:: Work request ::
Among the lines below, restate word for word only those from the line with "Viewport: 868px width, 360px" through the line with "Task: Click the repository book icon", with both end lines kept.

:: Data shown ::
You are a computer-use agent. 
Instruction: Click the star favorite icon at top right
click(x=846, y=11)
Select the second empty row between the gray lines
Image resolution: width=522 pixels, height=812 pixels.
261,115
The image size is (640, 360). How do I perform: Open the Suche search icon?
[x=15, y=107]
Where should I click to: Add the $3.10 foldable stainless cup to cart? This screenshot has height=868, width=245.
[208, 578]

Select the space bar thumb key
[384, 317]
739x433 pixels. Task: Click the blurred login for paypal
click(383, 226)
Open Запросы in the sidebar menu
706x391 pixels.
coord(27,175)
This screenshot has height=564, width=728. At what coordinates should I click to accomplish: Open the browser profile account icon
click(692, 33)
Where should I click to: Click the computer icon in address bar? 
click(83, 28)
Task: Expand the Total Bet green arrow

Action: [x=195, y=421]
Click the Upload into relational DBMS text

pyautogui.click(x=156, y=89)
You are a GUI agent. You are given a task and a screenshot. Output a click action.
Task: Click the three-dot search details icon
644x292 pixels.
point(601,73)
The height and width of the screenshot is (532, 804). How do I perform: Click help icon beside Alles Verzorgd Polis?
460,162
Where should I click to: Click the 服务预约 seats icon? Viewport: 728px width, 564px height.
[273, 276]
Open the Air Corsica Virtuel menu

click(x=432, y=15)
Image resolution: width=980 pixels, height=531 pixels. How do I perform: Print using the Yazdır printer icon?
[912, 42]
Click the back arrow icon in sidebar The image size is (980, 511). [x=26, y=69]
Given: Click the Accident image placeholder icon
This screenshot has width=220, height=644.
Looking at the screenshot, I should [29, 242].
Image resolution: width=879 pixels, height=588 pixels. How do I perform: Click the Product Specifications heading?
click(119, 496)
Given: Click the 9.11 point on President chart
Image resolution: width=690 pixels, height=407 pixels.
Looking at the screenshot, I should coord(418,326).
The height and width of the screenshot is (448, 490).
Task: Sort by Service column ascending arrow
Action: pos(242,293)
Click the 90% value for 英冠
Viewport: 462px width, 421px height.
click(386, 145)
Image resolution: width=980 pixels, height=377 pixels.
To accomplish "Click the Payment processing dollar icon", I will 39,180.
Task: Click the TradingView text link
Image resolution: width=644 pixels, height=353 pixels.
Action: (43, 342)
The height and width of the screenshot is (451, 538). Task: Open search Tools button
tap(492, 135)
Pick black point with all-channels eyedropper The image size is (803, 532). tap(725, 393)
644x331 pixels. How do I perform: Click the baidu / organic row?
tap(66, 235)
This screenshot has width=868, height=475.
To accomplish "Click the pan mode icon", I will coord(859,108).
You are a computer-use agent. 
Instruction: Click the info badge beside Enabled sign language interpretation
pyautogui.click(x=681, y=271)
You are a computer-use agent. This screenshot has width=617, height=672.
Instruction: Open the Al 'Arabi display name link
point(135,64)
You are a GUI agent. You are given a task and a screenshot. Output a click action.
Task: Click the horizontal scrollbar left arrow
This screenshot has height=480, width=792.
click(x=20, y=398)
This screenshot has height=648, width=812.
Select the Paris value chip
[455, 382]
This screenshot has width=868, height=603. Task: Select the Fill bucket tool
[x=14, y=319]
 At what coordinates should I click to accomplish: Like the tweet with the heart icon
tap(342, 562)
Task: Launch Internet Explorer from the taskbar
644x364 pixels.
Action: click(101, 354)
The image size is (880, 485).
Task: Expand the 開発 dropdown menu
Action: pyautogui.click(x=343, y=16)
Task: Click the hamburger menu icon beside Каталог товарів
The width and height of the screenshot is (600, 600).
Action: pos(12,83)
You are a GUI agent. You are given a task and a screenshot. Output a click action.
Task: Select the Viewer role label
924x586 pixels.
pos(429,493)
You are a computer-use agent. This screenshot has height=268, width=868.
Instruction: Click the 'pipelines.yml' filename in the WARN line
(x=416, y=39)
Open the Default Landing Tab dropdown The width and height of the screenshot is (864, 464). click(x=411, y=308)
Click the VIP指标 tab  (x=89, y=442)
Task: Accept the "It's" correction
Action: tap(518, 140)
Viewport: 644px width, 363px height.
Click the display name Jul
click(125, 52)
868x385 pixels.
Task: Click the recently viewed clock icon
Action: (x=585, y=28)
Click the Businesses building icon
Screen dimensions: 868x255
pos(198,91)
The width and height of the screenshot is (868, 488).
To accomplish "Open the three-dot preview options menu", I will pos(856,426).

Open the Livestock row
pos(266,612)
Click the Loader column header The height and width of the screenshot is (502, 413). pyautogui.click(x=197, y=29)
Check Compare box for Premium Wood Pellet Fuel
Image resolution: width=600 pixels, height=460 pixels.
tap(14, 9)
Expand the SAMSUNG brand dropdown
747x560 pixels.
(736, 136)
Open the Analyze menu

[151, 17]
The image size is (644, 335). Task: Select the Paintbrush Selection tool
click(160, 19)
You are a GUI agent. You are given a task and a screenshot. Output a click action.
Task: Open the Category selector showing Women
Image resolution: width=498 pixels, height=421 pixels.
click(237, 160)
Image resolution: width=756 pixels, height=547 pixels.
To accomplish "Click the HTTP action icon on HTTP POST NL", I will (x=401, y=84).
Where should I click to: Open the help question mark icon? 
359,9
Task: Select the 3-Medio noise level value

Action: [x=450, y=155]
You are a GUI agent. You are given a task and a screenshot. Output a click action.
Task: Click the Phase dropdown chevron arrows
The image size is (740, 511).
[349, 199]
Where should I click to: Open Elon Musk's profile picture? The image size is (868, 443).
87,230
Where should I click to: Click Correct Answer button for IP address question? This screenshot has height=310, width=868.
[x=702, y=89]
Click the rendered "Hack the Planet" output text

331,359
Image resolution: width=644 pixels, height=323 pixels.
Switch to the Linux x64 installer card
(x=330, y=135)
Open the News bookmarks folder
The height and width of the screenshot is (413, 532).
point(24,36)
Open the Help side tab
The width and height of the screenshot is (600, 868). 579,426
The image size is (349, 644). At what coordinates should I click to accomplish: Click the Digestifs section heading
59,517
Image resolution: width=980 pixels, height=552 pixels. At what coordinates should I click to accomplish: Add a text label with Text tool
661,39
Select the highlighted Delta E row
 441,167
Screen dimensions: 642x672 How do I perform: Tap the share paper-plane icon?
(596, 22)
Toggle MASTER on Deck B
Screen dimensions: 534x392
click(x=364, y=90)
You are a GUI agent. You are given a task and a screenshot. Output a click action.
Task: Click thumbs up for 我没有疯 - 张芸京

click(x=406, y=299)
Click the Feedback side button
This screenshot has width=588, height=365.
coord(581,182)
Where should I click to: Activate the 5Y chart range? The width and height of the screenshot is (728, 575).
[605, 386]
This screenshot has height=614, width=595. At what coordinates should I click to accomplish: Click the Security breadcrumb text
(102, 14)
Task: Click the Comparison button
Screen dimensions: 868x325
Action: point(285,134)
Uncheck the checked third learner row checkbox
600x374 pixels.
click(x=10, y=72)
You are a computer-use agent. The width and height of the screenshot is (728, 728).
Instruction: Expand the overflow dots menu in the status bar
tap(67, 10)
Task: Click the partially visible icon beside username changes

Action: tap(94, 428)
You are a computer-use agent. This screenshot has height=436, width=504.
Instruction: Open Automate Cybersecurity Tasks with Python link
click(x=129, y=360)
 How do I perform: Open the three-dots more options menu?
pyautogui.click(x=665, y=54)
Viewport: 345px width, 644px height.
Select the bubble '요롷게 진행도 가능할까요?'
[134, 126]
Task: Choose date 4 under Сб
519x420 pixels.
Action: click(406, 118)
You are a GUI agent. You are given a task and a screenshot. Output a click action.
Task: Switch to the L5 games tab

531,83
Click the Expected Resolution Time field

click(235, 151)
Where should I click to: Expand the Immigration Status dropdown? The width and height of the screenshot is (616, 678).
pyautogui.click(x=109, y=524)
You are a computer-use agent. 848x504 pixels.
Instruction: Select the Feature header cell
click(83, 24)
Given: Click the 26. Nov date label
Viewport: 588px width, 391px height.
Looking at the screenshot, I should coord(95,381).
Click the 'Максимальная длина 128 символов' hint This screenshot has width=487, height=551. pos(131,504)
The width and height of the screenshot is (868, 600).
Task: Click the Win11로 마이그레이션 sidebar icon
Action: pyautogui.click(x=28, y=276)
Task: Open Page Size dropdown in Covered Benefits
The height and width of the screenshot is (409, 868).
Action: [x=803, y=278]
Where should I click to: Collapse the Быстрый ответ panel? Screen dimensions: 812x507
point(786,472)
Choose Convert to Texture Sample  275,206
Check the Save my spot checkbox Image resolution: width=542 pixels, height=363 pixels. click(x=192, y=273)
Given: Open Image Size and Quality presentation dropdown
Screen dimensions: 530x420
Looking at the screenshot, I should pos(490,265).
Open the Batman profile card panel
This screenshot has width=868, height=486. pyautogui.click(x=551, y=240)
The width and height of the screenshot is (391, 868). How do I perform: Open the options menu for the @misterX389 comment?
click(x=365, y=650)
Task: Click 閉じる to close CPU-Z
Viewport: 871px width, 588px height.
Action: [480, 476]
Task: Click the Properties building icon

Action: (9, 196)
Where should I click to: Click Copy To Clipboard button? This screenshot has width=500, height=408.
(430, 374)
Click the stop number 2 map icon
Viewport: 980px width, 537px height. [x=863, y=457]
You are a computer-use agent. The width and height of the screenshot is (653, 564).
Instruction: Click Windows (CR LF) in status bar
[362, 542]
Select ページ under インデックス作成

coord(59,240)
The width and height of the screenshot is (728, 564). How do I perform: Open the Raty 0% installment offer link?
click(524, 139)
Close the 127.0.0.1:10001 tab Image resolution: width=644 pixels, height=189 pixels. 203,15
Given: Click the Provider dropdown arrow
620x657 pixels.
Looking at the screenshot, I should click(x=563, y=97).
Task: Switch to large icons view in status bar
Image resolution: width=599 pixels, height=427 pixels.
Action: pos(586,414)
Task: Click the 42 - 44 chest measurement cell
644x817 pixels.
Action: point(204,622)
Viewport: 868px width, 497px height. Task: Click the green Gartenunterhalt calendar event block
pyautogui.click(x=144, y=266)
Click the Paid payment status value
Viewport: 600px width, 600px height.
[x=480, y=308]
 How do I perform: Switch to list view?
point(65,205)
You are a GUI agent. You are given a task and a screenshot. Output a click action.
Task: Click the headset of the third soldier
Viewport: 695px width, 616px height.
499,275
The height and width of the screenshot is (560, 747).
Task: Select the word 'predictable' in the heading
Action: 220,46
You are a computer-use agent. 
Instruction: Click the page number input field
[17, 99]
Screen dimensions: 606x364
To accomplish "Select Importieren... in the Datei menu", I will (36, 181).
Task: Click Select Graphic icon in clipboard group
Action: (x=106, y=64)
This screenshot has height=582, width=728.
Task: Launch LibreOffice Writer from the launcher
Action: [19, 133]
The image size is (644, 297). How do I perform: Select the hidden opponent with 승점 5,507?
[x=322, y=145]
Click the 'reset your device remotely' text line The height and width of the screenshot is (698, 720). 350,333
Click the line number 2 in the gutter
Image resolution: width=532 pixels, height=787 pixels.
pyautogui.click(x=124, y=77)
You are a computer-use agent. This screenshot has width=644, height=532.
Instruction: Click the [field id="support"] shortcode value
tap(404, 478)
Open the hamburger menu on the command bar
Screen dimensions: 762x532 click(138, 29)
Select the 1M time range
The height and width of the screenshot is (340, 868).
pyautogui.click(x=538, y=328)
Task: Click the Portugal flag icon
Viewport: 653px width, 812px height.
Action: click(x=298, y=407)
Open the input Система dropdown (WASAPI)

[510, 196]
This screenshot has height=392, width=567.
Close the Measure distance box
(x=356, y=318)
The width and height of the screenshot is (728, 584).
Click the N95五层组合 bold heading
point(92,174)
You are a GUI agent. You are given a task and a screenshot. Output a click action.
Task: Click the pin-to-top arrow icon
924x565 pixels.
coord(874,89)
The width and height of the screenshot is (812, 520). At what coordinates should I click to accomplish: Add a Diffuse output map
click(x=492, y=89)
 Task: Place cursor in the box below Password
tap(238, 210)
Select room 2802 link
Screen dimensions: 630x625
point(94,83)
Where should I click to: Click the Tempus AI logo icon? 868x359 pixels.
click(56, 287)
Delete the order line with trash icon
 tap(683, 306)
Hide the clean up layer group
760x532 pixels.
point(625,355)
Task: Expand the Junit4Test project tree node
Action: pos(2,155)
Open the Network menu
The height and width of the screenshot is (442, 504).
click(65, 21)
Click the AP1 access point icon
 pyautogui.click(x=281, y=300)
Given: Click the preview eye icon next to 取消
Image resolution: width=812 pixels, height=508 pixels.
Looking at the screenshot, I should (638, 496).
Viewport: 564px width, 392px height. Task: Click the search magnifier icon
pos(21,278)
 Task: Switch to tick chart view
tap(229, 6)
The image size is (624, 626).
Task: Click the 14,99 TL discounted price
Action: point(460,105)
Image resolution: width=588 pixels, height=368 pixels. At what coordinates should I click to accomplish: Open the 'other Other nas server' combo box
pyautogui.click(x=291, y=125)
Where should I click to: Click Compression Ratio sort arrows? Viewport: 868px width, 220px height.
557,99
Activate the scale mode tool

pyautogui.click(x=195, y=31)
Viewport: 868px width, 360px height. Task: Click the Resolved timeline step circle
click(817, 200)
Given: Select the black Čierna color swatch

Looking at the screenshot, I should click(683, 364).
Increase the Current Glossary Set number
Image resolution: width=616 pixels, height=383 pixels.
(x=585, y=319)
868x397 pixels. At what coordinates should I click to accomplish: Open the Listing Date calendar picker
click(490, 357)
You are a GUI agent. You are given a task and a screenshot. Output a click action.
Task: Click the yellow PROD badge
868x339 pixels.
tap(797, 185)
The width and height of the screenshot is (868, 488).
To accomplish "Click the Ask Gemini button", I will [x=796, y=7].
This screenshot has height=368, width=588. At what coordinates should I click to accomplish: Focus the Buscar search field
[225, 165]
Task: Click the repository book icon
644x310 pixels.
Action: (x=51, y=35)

:: Exercise solution ::
Viewport: 868px width, 360px height. Task: Click the Resolved timeline step circle
click(817, 200)
Given: Select the black Čierna color swatch

Looking at the screenshot, I should click(683, 364).
Increase the Current Glossary Set number
Image resolution: width=616 pixels, height=383 pixels.
(x=585, y=319)
868x397 pixels. At what coordinates should I click to accomplish: Open the Listing Date calendar picker
click(490, 357)
You are a GUI agent. You are given a task and a screenshot. Output a click action.
Task: Click the yellow PROD badge
868x339 pixels.
tap(797, 185)
The width and height of the screenshot is (868, 488).
To accomplish "Click the Ask Gemini button", I will [x=796, y=7].
This screenshot has height=368, width=588. At what coordinates should I click to accomplish: Focus the Buscar search field
[225, 165]
Task: Click the repository book icon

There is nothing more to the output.